__About this task__: Copy each line of the entries that includes the word "Enable".

----- Input -----

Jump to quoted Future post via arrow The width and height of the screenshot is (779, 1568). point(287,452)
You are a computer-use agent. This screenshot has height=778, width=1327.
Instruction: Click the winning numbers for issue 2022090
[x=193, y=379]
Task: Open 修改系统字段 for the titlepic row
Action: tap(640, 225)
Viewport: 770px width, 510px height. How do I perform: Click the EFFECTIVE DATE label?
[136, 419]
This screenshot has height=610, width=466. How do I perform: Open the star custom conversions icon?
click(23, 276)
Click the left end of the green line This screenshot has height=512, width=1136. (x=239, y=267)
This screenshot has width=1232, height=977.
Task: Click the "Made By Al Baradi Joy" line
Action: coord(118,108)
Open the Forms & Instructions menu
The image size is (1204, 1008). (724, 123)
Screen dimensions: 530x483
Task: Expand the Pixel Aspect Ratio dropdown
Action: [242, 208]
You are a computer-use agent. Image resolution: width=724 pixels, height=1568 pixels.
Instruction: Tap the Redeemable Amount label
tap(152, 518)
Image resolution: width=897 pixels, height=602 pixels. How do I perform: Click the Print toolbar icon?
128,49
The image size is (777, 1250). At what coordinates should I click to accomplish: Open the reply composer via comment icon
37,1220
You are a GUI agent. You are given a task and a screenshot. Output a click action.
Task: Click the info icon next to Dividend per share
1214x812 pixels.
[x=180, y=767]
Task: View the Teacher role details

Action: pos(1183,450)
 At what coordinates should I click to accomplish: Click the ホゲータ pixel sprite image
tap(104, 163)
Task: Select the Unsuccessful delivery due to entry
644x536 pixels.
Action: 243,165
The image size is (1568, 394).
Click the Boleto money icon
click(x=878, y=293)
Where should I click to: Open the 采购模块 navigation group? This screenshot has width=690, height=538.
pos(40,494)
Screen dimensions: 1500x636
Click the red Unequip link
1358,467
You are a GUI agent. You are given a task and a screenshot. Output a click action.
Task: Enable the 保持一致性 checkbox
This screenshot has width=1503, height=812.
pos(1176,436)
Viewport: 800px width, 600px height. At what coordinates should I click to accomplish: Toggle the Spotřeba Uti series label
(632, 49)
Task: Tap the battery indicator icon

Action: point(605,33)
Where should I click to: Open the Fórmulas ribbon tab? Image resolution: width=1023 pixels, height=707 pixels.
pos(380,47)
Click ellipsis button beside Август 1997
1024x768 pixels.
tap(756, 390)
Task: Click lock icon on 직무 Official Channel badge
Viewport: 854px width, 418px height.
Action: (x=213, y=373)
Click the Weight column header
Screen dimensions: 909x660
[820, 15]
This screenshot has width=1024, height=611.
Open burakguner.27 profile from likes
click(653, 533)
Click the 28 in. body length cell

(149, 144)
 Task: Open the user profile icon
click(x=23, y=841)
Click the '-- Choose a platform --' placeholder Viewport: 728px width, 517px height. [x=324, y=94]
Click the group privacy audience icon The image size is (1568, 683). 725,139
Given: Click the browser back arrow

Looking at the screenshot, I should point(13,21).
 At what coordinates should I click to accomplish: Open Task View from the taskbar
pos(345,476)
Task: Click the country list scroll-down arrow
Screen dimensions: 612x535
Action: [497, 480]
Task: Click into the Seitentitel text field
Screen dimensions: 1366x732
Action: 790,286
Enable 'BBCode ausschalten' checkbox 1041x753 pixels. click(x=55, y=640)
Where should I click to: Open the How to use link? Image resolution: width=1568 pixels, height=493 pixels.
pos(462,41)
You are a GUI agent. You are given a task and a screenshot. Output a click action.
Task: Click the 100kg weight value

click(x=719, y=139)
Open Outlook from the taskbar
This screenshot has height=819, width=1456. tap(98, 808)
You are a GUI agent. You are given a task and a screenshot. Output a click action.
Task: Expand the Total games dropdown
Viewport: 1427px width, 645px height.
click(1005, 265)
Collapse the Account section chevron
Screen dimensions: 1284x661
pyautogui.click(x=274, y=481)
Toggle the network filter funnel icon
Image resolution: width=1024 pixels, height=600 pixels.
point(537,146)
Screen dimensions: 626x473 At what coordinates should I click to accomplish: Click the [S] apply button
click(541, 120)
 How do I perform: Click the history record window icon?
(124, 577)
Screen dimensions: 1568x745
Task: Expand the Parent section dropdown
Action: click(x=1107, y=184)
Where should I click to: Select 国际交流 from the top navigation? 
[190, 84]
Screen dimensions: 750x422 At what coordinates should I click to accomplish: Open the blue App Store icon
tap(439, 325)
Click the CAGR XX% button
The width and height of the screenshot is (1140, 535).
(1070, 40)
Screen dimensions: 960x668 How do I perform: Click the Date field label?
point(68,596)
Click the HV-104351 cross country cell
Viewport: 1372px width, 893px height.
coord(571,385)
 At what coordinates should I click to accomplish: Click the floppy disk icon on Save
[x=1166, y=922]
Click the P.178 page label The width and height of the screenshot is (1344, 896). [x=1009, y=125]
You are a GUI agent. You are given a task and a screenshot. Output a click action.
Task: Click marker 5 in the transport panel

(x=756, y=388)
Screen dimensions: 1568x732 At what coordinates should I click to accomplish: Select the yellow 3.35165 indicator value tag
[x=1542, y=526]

-----

__Result for this task__:
Task: Enable the 保持一致性 checkbox
Enable 'BBCode ausschalten' checkbox 1041x753 pixels. click(x=55, y=640)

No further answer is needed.